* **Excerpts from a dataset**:
________
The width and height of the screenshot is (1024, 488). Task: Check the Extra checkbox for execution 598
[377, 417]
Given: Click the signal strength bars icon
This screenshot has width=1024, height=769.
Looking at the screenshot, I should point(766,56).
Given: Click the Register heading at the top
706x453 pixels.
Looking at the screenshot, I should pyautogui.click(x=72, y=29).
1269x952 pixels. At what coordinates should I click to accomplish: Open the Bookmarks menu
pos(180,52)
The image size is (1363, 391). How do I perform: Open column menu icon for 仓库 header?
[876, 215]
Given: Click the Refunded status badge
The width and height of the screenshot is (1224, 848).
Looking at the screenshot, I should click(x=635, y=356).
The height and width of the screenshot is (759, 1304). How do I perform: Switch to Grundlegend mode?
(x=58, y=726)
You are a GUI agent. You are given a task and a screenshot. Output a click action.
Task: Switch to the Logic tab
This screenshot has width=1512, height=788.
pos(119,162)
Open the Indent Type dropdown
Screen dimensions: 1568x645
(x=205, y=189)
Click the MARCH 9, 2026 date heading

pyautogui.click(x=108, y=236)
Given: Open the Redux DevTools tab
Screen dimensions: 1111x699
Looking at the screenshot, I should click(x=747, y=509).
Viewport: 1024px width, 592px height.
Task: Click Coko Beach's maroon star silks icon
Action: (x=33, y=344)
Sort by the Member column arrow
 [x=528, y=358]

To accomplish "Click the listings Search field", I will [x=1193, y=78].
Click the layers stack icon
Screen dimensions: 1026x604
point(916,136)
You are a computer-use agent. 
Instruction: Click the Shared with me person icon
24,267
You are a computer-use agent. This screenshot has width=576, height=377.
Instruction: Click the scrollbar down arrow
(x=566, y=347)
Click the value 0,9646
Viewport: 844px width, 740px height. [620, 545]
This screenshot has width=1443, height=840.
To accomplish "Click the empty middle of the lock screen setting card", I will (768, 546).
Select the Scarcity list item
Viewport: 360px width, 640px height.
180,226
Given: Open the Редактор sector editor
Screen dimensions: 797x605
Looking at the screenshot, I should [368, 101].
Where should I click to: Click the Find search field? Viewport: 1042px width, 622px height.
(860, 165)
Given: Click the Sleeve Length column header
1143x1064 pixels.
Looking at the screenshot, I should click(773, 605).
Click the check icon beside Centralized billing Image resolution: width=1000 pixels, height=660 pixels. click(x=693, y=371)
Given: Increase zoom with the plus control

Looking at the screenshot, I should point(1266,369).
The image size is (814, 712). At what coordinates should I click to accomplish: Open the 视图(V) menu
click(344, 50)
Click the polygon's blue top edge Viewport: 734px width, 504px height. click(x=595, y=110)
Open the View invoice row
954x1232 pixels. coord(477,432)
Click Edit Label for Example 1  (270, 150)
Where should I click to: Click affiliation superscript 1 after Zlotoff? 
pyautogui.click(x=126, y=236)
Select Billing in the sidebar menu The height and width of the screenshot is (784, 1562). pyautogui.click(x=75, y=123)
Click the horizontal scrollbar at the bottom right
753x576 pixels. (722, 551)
________
* **WHAT IS REQUIRED**: Transcribe every entry exactly, omitting nothing.

* **OUTPUT FOR THIS TASK**:
The width and height of the screenshot is (1024, 488). Task: Check the Extra checkbox for execution 598
[377, 417]
Given: Click the signal strength bars icon
This screenshot has width=1024, height=769.
Looking at the screenshot, I should point(766,56).
Given: Click the Register heading at the top
706x453 pixels.
Looking at the screenshot, I should pyautogui.click(x=72, y=29).
1269x952 pixels. At what coordinates should I click to accomplish: Open the Bookmarks menu
pos(180,52)
The image size is (1363, 391). How do I perform: Open column menu icon for 仓库 header?
[876, 215]
Given: Click the Refunded status badge
The width and height of the screenshot is (1224, 848).
Looking at the screenshot, I should click(x=635, y=356).
The height and width of the screenshot is (759, 1304). How do I perform: Switch to Grundlegend mode?
(x=58, y=726)
You are a GUI agent. You are given a task and a screenshot. Output a click action.
Task: Switch to the Logic tab
This screenshot has width=1512, height=788.
pos(119,162)
Open the Indent Type dropdown
Screen dimensions: 1568x645
(x=205, y=189)
Click the MARCH 9, 2026 date heading

pyautogui.click(x=108, y=236)
Given: Open the Redux DevTools tab
Screen dimensions: 1111x699
Looking at the screenshot, I should click(x=747, y=509).
Viewport: 1024px width, 592px height.
Task: Click Coko Beach's maroon star silks icon
Action: (x=33, y=344)
Sort by the Member column arrow
 [x=528, y=358]

To accomplish "Click the listings Search field", I will [x=1193, y=78].
Click the layers stack icon
Screen dimensions: 1026x604
point(916,136)
You are a computer-use agent. 
Instruction: Click the Shared with me person icon
24,267
You are a computer-use agent. This screenshot has width=576, height=377.
Instruction: Click the scrollbar down arrow
(x=566, y=347)
Click the value 0,9646
Viewport: 844px width, 740px height. [620, 545]
This screenshot has width=1443, height=840.
To accomplish "Click the empty middle of the lock screen setting card", I will (768, 546).
Select the Scarcity list item
Viewport: 360px width, 640px height.
180,226
Given: Open the Редактор sector editor
Screen dimensions: 797x605
Looking at the screenshot, I should [368, 101].
Where should I click to: Click the Find search field? Viewport: 1042px width, 622px height.
(860, 165)
Given: Click the Sleeve Length column header
1143x1064 pixels.
Looking at the screenshot, I should click(773, 605).
Click the check icon beside Centralized billing Image resolution: width=1000 pixels, height=660 pixels. click(x=693, y=371)
Given: Increase zoom with the plus control

Looking at the screenshot, I should point(1266,369).
The image size is (814, 712). At what coordinates should I click to accomplish: Open the 视图(V) menu
click(344, 50)
Click the polygon's blue top edge Viewport: 734px width, 504px height. click(x=595, y=110)
Open the View invoice row
954x1232 pixels. coord(477,432)
Click Edit Label for Example 1  (270, 150)
Where should I click to: Click affiliation superscript 1 after Zlotoff? 
pyautogui.click(x=126, y=236)
Select Billing in the sidebar menu The height and width of the screenshot is (784, 1562). pyautogui.click(x=75, y=123)
Click the horizontal scrollbar at the bottom right
753x576 pixels. (722, 551)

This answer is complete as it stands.